__Work required__. Copy out every one of the entries below word for word, leaving out the pictures.

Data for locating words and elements
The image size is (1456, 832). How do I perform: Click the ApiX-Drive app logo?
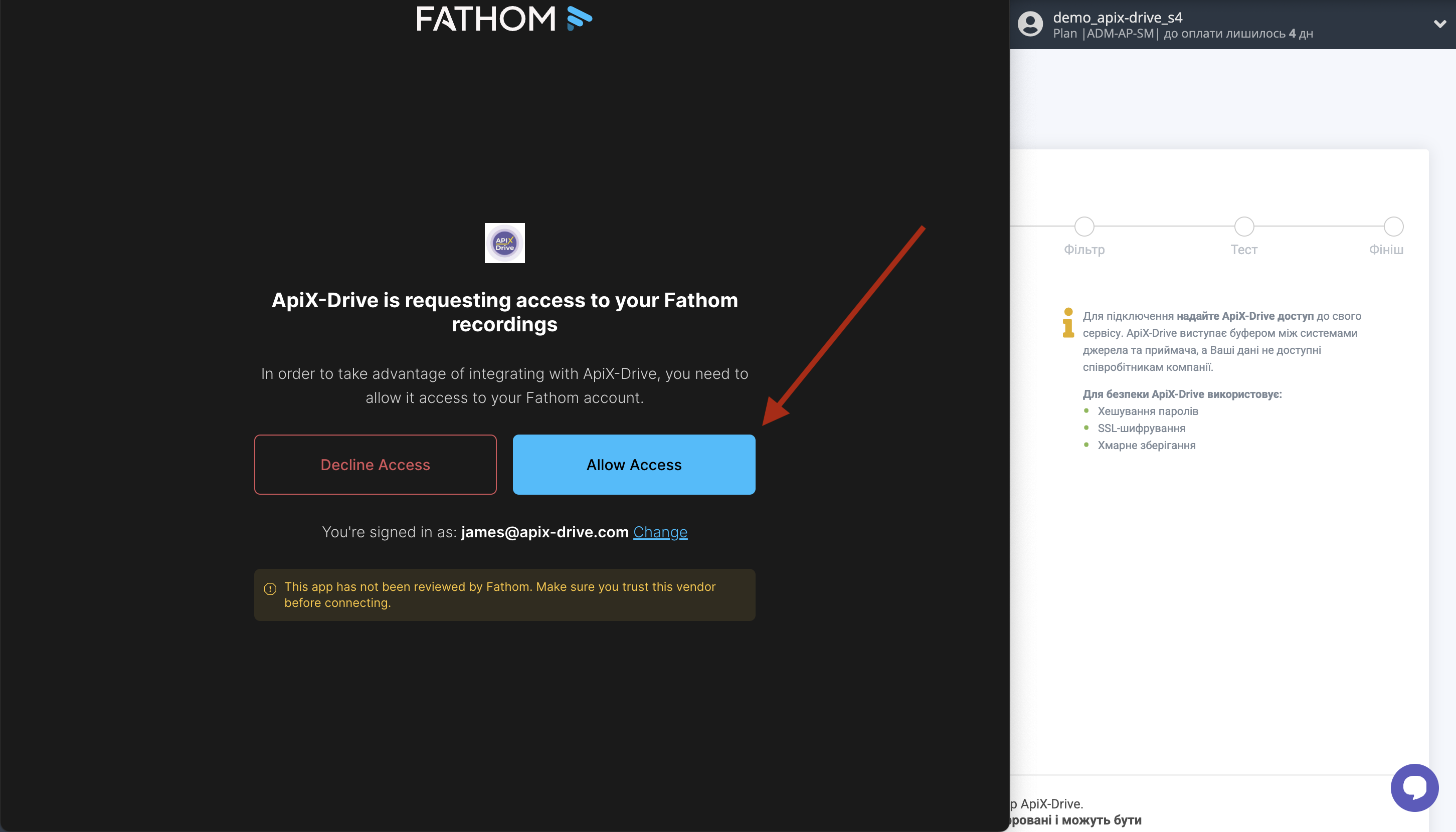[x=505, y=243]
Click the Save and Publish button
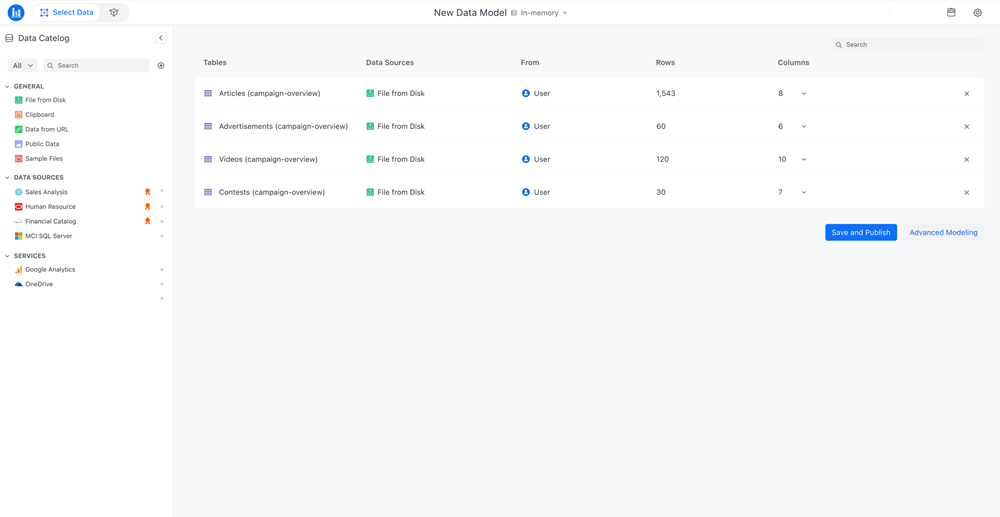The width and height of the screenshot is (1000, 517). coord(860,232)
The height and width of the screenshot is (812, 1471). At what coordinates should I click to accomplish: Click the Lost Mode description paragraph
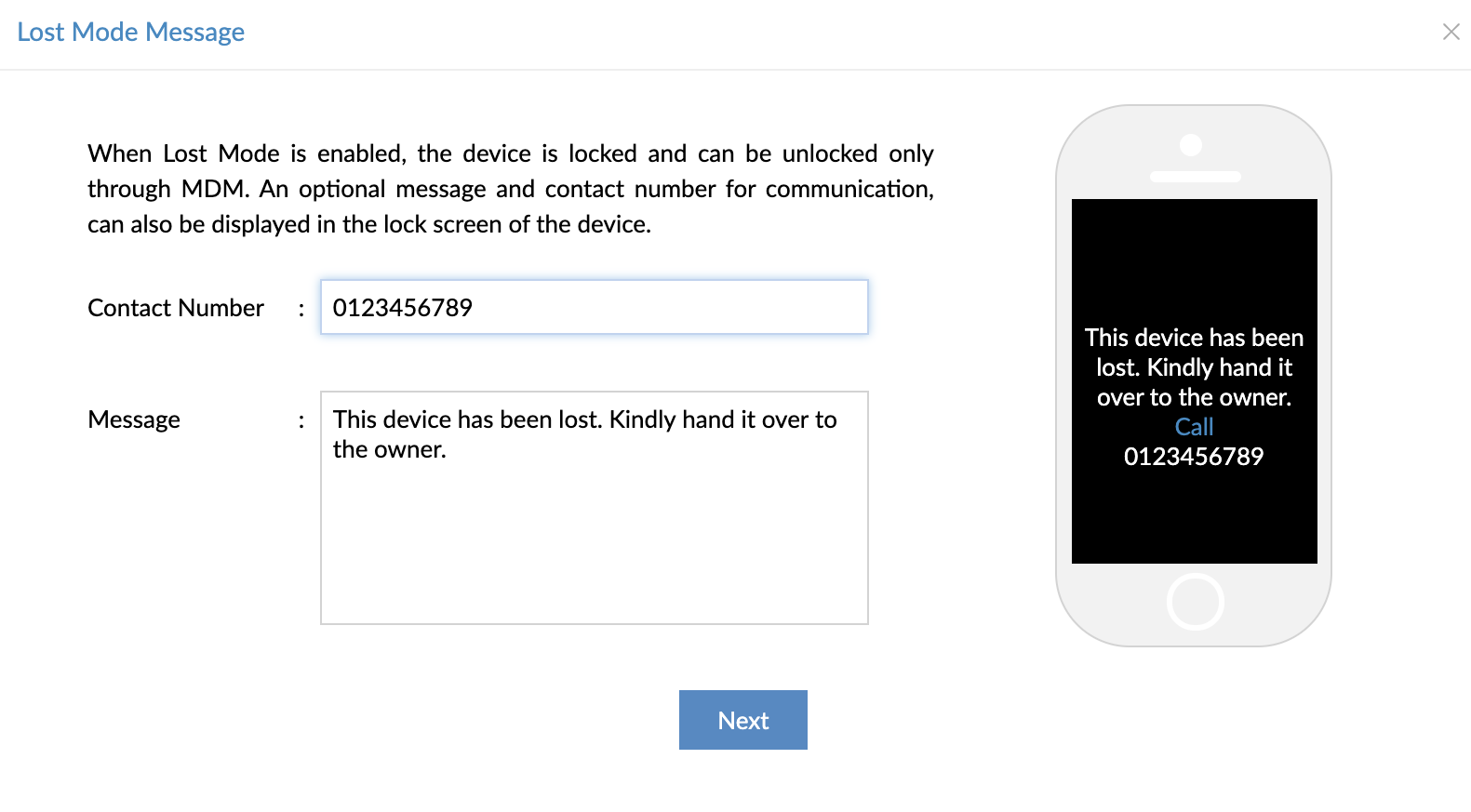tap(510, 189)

__Solution for this problem__.
The image size is (1456, 832). How do I perform: Click the ApiX-Drive app logo?
[x=505, y=243]
Click the Save and Publish button
The width and height of the screenshot is (1000, 517). coord(860,232)
The height and width of the screenshot is (812, 1471). At what coordinates should I click to accomplish: Click the Lost Mode description paragraph
tap(510, 189)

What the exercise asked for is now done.